1942 Rio de Janeiro Conference
- Date: 15 January 1942 — 28 January 1942
- Duration: 13 days
- Outcome: Recommendation of severance of relations with the Axis powers

= 1942 Rio de Janeiro Conference =

Deplomatic meeting of South American Nation

The 1942 Rio de Janeiro Conference was a diplomatic meeting held between 21 countries in the Americas (excluding Guyana and Suriname who were not independent at the time) from 15 to 28 January 1942, in Rio de Janeiro, Brazil,with the intention of discussing relations with the Axis Powers and economic deals. Prior to the conference, the Dominican Republic, Haiti, Cuba, Panama, Costa Rica, Nicaragua, Honduras, El Salvador, and Guatemala had all declared war on Nazi Germany, while Mexico, Colombia and Venezuela had severed relations.

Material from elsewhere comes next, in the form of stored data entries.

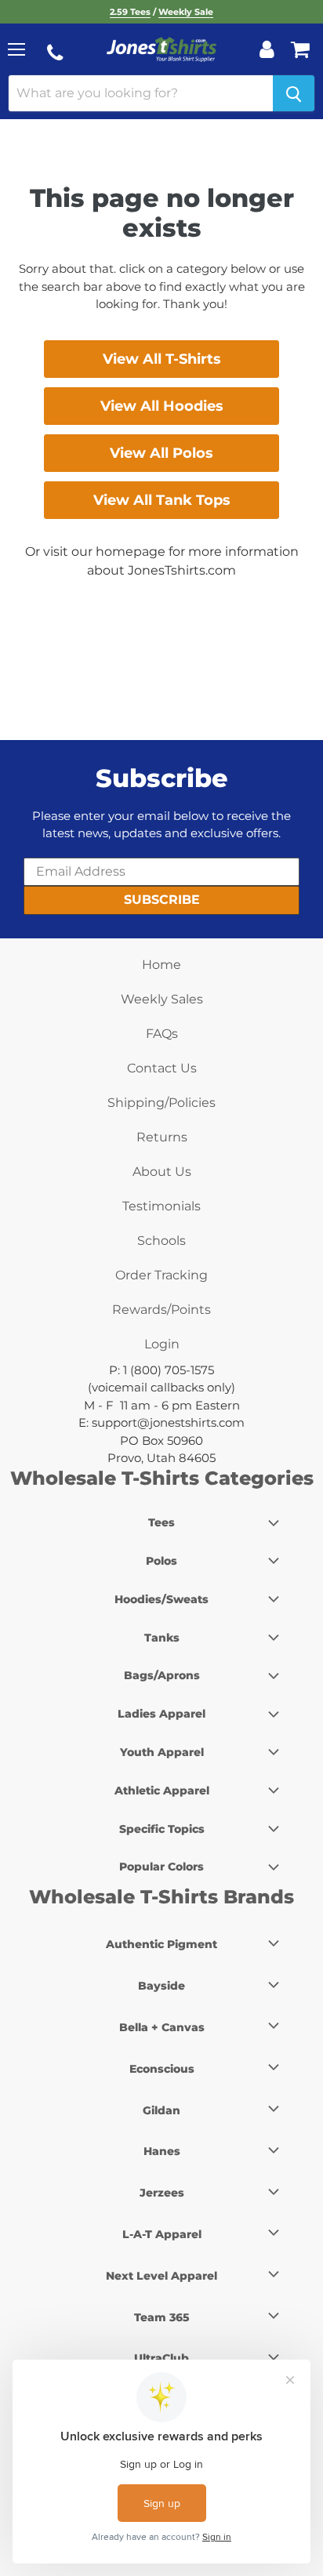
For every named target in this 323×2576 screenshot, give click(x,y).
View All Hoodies (161, 406)
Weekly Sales (162, 999)
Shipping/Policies (161, 1102)
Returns (161, 1137)
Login (162, 1344)
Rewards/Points (161, 1309)
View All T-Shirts (162, 359)
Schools (161, 1240)
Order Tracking (161, 1275)
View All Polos (161, 453)
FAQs (162, 1033)
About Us (161, 1171)
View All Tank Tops (161, 500)
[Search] (293, 93)
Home (161, 964)
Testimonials (161, 1206)
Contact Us (162, 1068)
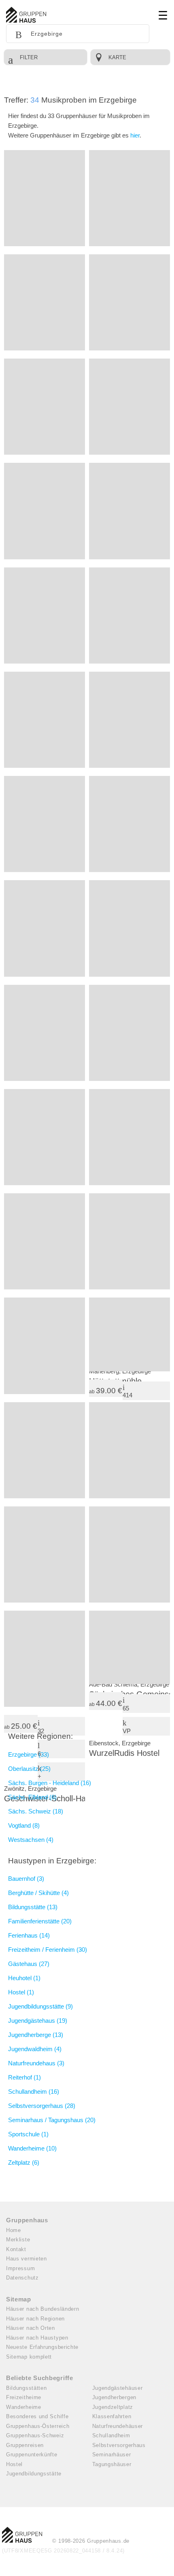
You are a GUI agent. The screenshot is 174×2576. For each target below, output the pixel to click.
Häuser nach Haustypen (37, 2338)
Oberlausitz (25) (29, 1768)
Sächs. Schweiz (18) (35, 1811)
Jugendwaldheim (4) (35, 2048)
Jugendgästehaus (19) (37, 2020)
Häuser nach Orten (30, 2328)
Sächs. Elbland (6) (32, 1797)
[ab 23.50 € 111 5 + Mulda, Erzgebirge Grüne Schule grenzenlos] (129, 511)
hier (135, 135)
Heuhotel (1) (24, 1977)
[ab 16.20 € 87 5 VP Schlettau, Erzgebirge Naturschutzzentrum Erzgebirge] (44, 720)
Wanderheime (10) (32, 2148)
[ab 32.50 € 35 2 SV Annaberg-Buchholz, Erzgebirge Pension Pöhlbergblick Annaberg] (44, 1033)
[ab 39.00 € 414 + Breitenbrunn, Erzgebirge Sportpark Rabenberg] (129, 1334)
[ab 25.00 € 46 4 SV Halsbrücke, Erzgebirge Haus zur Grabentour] (44, 1450)
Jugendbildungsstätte (34, 2474)
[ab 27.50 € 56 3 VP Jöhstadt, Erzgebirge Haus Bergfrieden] (44, 1137)
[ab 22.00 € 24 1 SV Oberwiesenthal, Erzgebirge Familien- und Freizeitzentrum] (44, 1241)
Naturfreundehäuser (117, 2426)
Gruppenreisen (25, 2445)
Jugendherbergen (114, 2397)
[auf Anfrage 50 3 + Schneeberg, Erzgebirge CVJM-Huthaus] (129, 198)
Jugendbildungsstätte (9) (40, 2006)
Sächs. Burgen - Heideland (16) (49, 1782)
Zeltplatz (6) (23, 2162)
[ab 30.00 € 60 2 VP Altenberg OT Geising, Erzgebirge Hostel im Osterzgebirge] (44, 302)
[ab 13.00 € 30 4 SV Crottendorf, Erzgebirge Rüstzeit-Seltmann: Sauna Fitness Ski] (44, 511)
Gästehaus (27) (28, 1963)
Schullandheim (111, 2435)
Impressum (20, 2268)
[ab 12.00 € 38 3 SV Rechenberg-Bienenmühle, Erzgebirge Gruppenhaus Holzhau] (129, 1450)
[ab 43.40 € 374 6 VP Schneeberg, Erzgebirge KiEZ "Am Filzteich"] (44, 1554)
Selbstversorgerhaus (119, 2445)
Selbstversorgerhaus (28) (41, 2105)
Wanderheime (23, 2407)
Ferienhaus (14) (29, 1935)
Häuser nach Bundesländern (42, 2309)
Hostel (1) (21, 1992)
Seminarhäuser (111, 2454)
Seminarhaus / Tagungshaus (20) (51, 2119)
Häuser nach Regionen (35, 2319)
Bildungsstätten (26, 2388)
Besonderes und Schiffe (37, 2416)
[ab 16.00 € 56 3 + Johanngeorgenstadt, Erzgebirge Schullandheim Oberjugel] (44, 407)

The US Deputy to the Secretary of State, Sumner Welles. spearheaded the conference. The result was a recommendation of severing diplomatic and economic relations with the Axis Powers.

On January 28, Brazil joined Peru, Ecuador, Paraguay, and Uruguay in the severing of diplomatic relations with Nazi Germany.

By February 10 1942, 10 countries had declared war on Germany, 9 had served diplomatic relations, with 2 failing to live up to the agreement.